From The Names of Things:
Life, Language, and Beginnings in the Egyptian Desert
by Susan Brind Morrow
I'm halfway through the book. We pick up a book with a certain expectation of what we're in for -- but right now the book seems to be taking me in another direction. I'm trying to withhold my prior expectations and allow the book to unfold itself in my mind.
I keep going back to the first page, the page that caught my attention a few years ago and made me rush to buy the book. The stirring rumination on memory and word:
"You could keep some remnant of it, a talisman that would become rare and fine, worn over time into something familiar. It would naturally become more thin and precious the more the air wore it out, like the bones of a saint.
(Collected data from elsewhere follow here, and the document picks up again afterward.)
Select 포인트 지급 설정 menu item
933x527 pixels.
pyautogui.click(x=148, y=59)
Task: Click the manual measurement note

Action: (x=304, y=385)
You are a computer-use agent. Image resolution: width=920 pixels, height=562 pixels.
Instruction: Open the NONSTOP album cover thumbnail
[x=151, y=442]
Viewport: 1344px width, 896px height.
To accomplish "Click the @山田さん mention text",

After all, it was only an object in the physical world, not something more potent, like something in the mind: memory.
"But the original, the thing itself, would never come back. It had passed away from the world. You could conjure it, though, the emotion that kept it alive inside you, with a trigger: an image, a smell, a combination of sounds that formed it into a picture that stayed in your mind. That was the life of the thing after it died. The only thing that could bring it back.
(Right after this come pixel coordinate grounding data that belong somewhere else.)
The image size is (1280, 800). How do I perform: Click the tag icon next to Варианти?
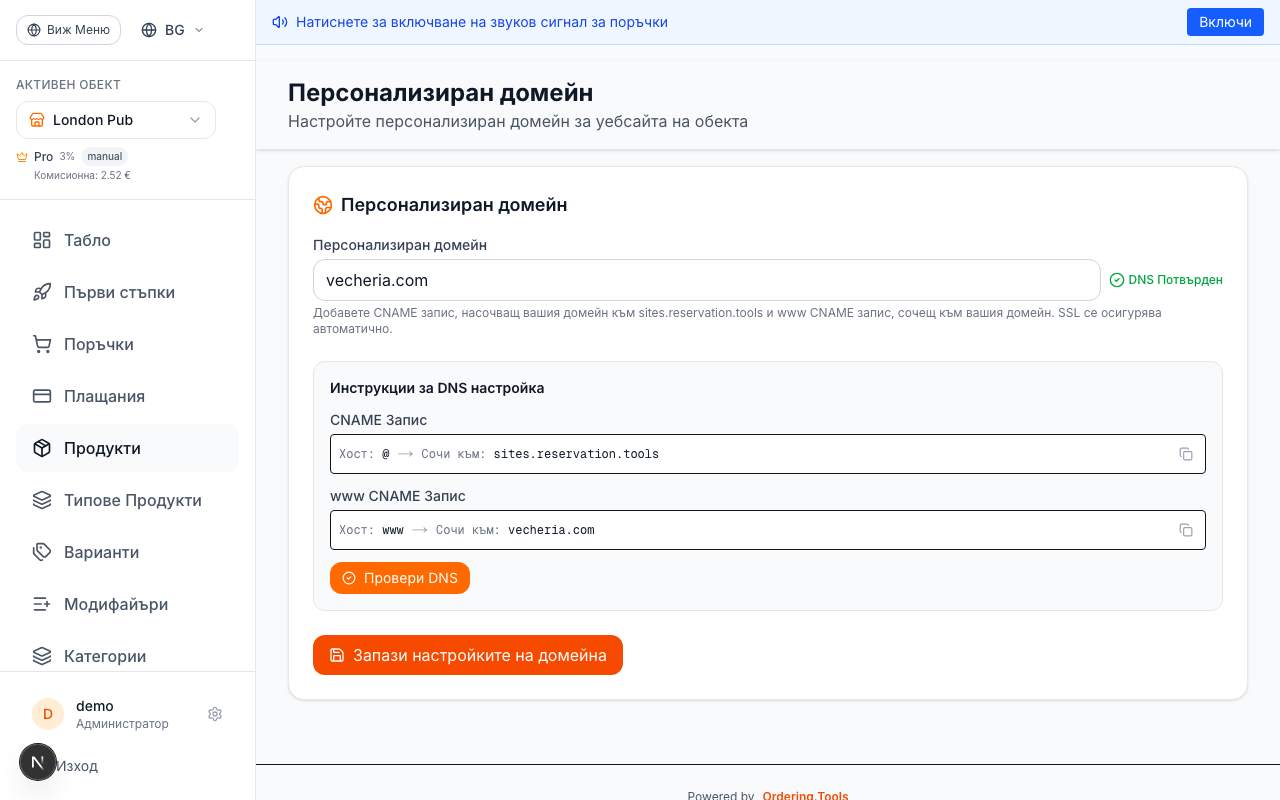[x=41, y=552]
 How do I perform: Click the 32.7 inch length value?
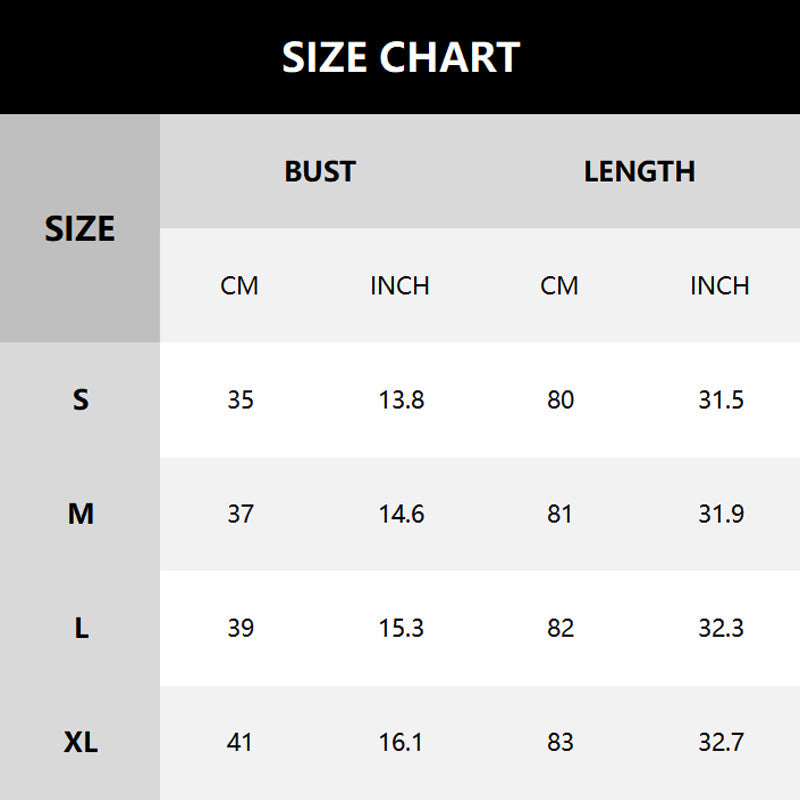tap(720, 742)
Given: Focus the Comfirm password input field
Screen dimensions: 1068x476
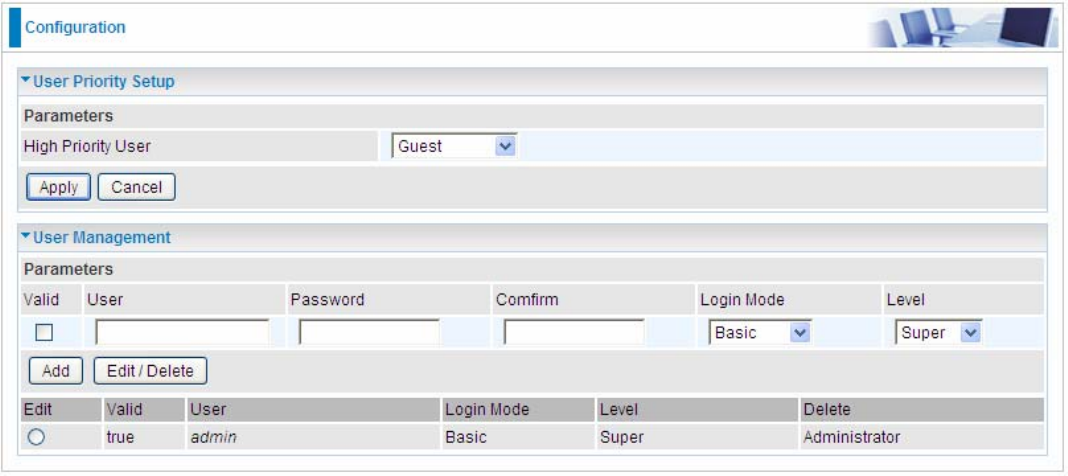Looking at the screenshot, I should 574,332.
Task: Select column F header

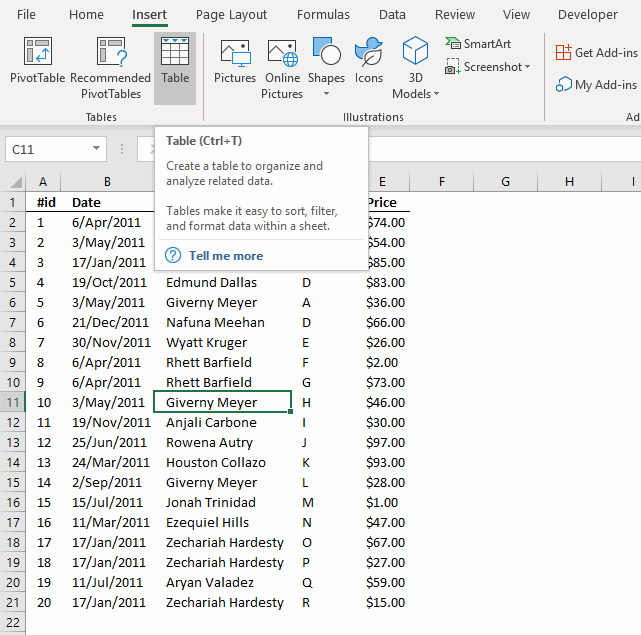Action: click(441, 181)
"This is what a word is worth."
Some of us write to understand. We use language to give form to evanescent thoughts and emotions, the better to explain, either to ourselves or another. In this sense, language performs a process of crystallization, and we use this process for in our the desire to encapsulate experience. I keep a journal. It is my record of the moments that I want to secure for just that little bit longer.
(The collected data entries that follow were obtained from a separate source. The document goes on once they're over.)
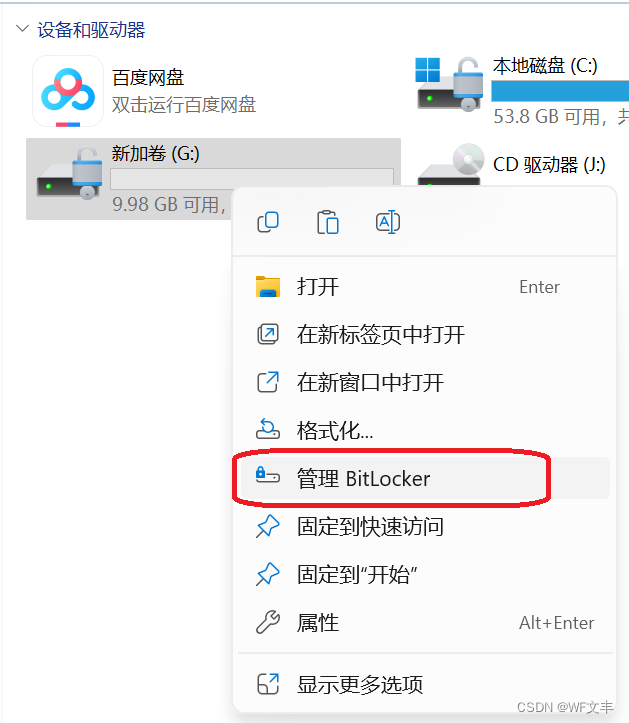Pin drive with 固定到快速访问
629x723 pixels.
(424, 527)
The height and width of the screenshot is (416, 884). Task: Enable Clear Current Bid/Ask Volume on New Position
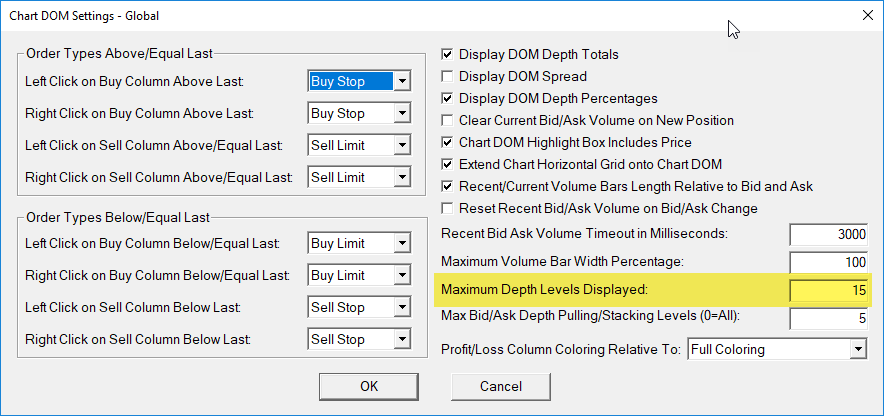click(x=447, y=120)
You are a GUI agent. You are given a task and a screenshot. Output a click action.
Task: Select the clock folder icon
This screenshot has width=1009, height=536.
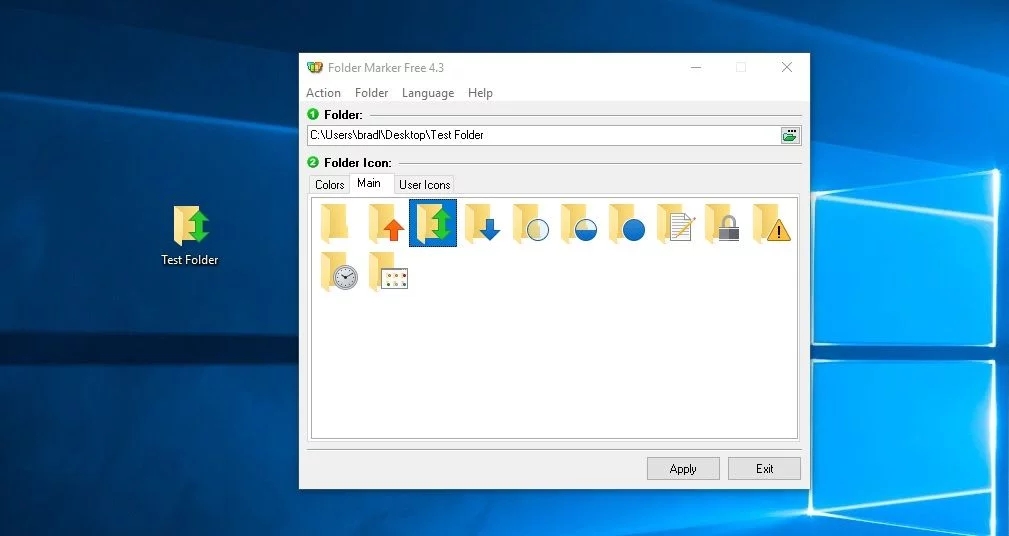[338, 272]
I have been thinking about this desire in us. Memories will forever be about experience that has passed. Why do we write? Why did we create language? Is it nothing more than a means of capturing something lost?
The truth is I am reminded of something I copied down in my earlier journal a long time ago. That was more than ten years ago, but I wrote it down because there was something about it that felt true, and a little threatening to someone who has depended on the written word. The Egyptian god Thoth gave the science of writing to mankind. Thamus warns of the gift:
"This discovery of yours will create forgetfulness in the learners' souls, because they will not use their memories; they will trust to the external written characters and not remember of themselves. The specific which you have discovered is an aid not to memory, but to reminiscence, and you give your disciples not truth, but only the semblance of truth; they will be hearers of many things and will have learned nothing; they will appear to be omniscient and will generally know nothing;"
~ Phaedrus
I thought this will be a book about writing. It is, in an intimate way -- but it seems to me Susan Brind Morrow also shows how we lost something with our acquired literacy. She tells of the illiterate natives she meets on her travels in Egypt and Sudan, and how she learns a greater appreciation for "something any nomad or illiterate pesant knew; the intangible treasure of memory, of memorized words."